The FBI points out that virtual currency schemes reported to the agency’s Internet Crime Complaint Center more than doubled in 2014 compared with the year before.

Many people complained of being tricked into giving their bitcoins to criminals or having their bitcoins stolen out of poorly secured digital wallets. Though the $375 million invested in bitcoin startups in the first half of 2015 has already topped total investment from last year, according to database CB Insights, many investors remain wary.

“It’s the questions I don’t know to ask that scare me about investing in the space,” said Peter Lee, managing partner at Beverly Hills venture firm Baroda Ventures. Despite Lee’s hesitation, the firm has still invested in two bitcoin companies. “It is very early days. It’s the Wild West.”

Baroda may also invest with Blockchain, said Lee. Though no final decisions have been made, Baroda is looking to Blockchain as a guide through the Byzantine bitcoin world.

“If you don’t spend a lot of time, it’s very different to know what is innovative, what is cutting edge,” said Lee.

And the market does move fast.

Two years ago, speculative betting drove bitcoin prices to a peak of $974 a unit.

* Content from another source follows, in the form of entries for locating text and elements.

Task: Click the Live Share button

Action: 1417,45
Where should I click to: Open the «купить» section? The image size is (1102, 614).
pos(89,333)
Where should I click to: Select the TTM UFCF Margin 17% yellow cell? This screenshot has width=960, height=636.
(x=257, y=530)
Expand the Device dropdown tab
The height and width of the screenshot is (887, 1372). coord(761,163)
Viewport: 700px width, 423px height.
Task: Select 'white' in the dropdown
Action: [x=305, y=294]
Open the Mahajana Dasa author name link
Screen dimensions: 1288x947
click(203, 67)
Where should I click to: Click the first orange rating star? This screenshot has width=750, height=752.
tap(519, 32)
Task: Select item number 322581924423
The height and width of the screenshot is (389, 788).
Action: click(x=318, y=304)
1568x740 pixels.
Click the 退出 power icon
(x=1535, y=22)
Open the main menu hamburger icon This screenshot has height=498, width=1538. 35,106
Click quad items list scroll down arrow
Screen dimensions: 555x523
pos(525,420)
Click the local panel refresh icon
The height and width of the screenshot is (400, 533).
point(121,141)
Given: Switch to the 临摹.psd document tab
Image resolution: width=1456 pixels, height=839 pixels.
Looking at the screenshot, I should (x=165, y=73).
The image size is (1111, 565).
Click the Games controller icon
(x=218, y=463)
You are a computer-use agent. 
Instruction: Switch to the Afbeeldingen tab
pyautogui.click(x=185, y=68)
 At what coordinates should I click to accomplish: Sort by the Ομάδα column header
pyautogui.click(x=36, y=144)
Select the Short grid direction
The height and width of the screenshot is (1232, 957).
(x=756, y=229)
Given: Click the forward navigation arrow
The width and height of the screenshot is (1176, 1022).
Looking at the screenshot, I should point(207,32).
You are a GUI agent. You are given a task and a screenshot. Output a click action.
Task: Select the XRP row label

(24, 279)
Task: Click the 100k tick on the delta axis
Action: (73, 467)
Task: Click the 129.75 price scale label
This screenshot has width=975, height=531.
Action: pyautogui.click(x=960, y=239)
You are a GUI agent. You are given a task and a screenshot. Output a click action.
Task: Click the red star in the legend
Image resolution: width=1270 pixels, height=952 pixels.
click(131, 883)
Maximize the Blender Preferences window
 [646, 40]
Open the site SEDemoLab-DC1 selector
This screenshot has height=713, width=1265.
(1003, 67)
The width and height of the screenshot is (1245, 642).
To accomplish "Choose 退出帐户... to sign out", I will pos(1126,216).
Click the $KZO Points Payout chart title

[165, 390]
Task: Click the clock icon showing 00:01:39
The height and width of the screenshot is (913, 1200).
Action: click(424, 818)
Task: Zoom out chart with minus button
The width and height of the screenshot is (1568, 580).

Now bitcoin is trading at $244. Many other investors have decided to steer clear of that wild swing.

Mining coins

These days, Pierce is a big believer in bitcoin’s potential as a payments system in developing countries such as Kenya or as a wealth preservation tool in countries prone to printing money, such as Argentina.

“We often take it for granted in the U.S. that you wake up and go to your bank account and you have cash,” said Pierce, who works in his home office on the Venice canals; four other employees work in San Francisco. “It’s often difficult to describe to an American, but if you grew up in these places, it’s pretty obvious why this is useful.”

While Pierce is still buying bitcoins, he said he’s especially optimistic about the blockchain technology. Developed to verify transfer and ownership of bitcoin, it could theoretically be used to verify other things, such as ownership of stock certificates, notarization or authentication of contracts.

Last month, 22 international banks, including Goldman Sachs, JP Morgan and Credit Suisse, backed New York startup R3CEV’s efforts to create an international blockchain-based payment and settlement system, with the hope of substantially speeding up transactions, reducing costs and improving security.

Pierce said he viewed that development as a promising sign. He compared blockchain’s evolution to the early days of building the Internet, when an infrastructure consisting of broadband, computing power and protocols was created for today’s online applications.

“Much like the 1996 Internet, we are in that sort of phase of building the plumbing,” said Pierce. “The tech has never failed, but those early Internet companies making applications often made mistakes.”

Dot-com-era companies such as online toy retailer eToys, on-demand grocery delivery Webvan and online fashion retailer Boo.com all preceded businesses that are taken for granted today. However, they went bankrupt because their ideas outpaced the existing technology at too high a cost.

Pierce said the bitcoin industry can be viewed through a similar lens.

“Bitcoin is the biggest technology since the Internet,” said Pierce, though he said it could take 25 years or more to realize its full potential.

Or, a company could make it happen tomorrow.

“Market timing is everything,” he said.